• [INSTRUCTIONS FOR THE TASK]
Please transcribe exactly the line that holds "Task: Tap the Android back navigation button" and all lines that follow it to the end of the records below, omitting any pictures.

• [DATA SUPPLIED]
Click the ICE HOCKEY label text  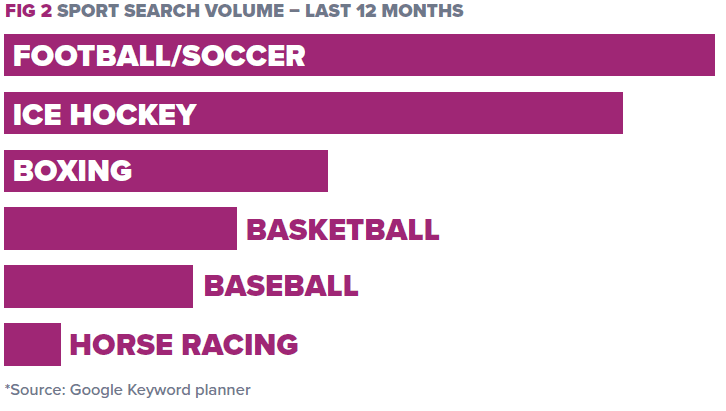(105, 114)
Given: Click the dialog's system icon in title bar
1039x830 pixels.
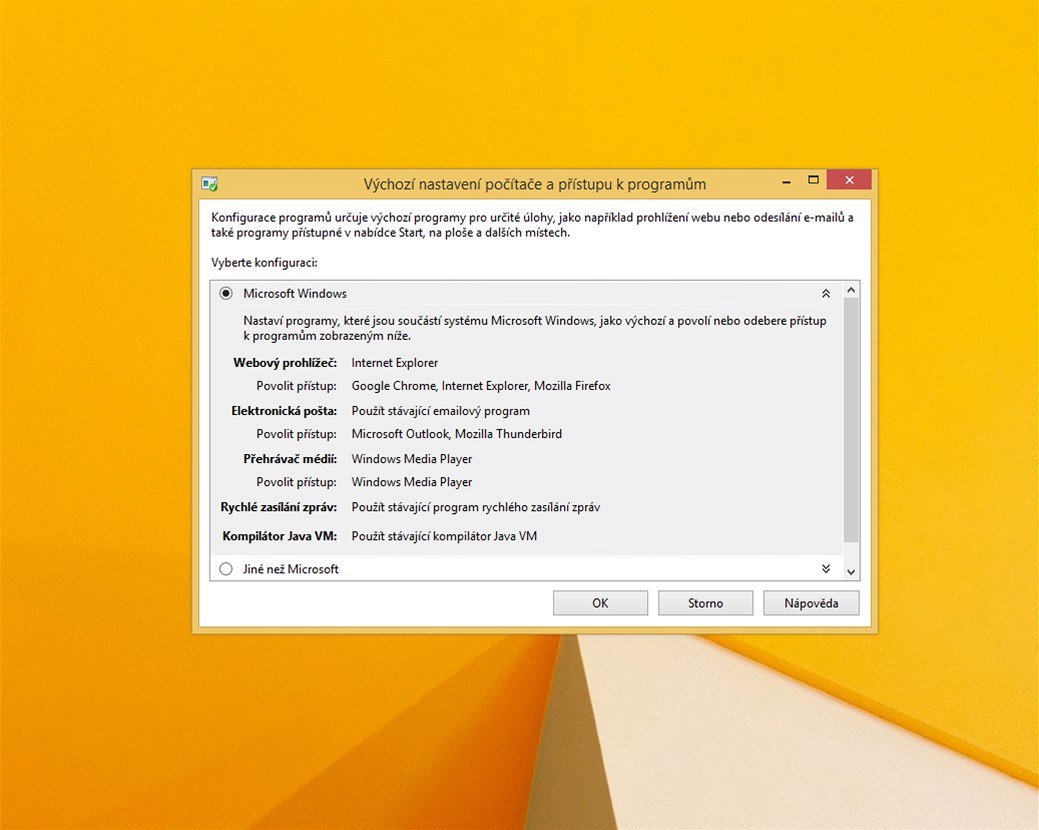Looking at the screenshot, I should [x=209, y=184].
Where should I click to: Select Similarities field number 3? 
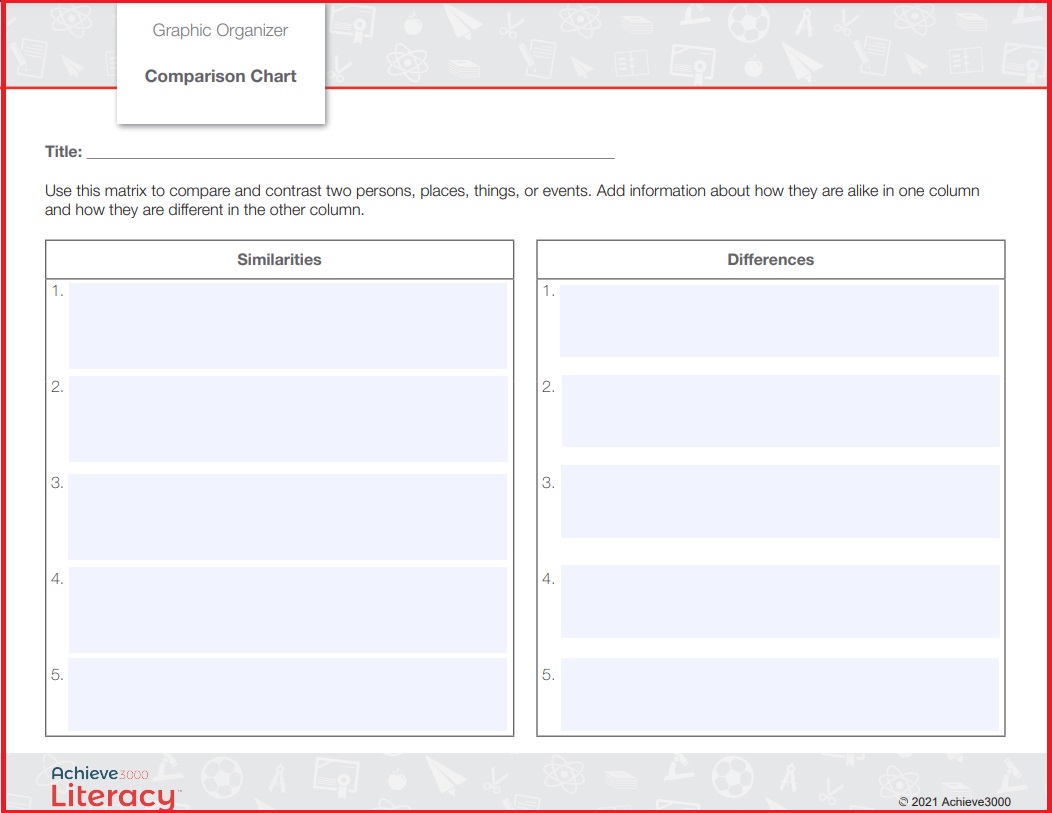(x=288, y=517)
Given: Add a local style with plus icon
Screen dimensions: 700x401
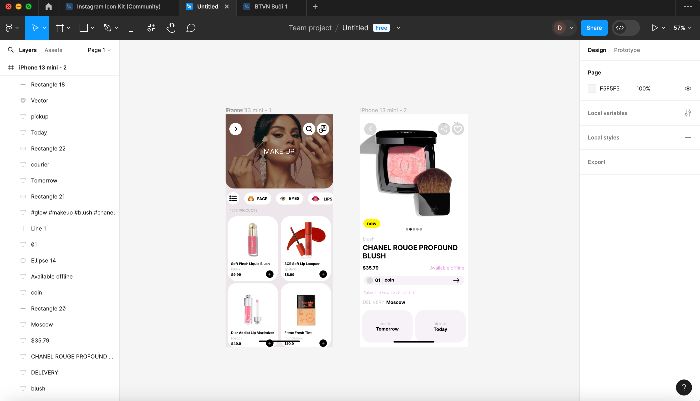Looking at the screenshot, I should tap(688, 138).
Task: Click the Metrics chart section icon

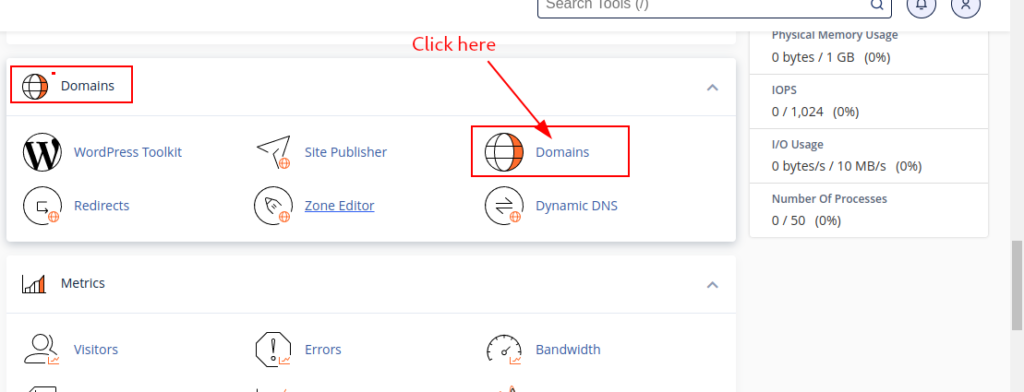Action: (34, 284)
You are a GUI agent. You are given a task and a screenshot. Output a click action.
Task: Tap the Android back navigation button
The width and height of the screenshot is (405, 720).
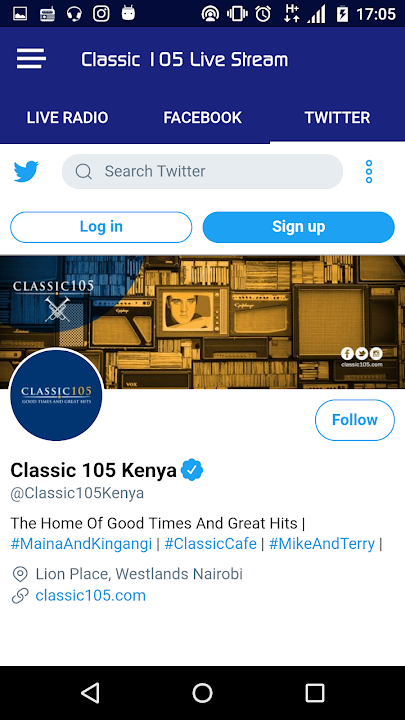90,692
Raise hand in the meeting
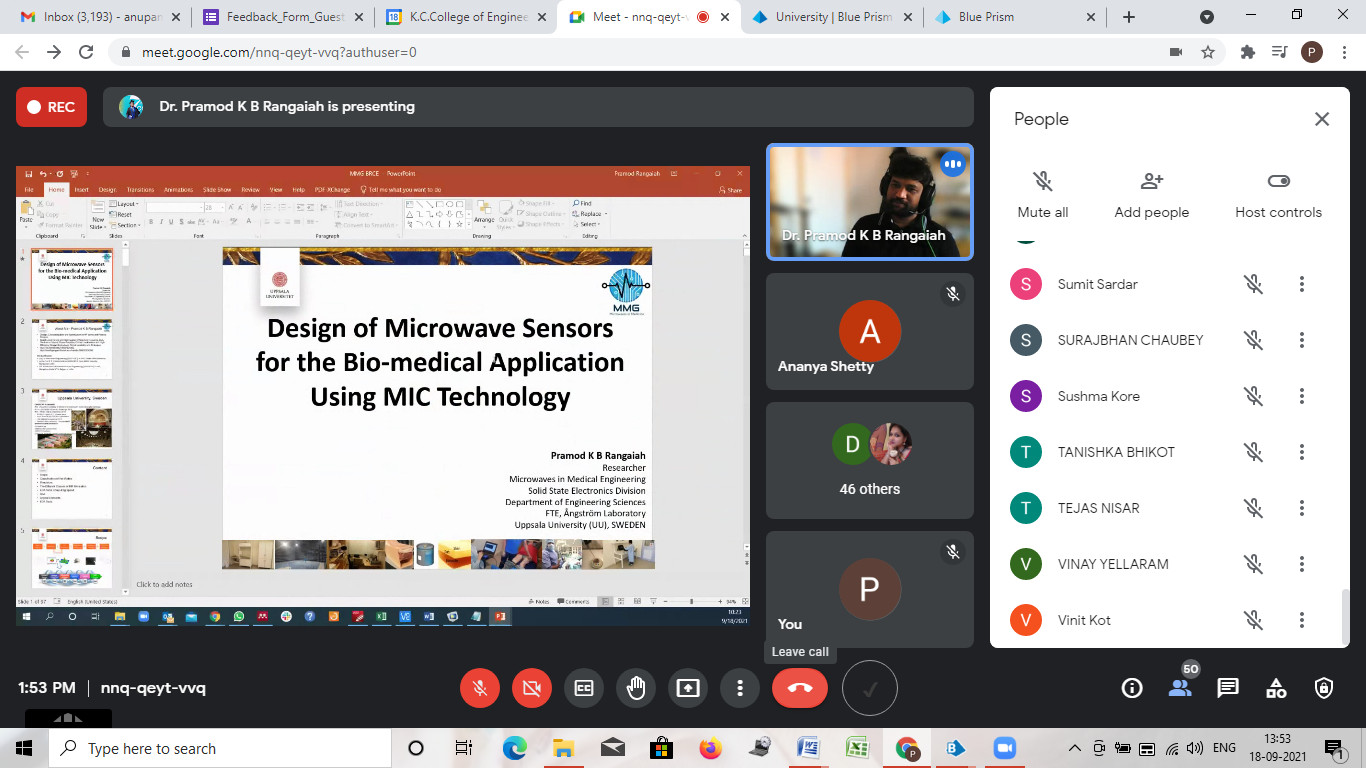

• [ANSWER SECTION]
Task: Tap the Android back navigation button
The width and height of the screenshot is (405, 720).
90,692
Raise hand in the meeting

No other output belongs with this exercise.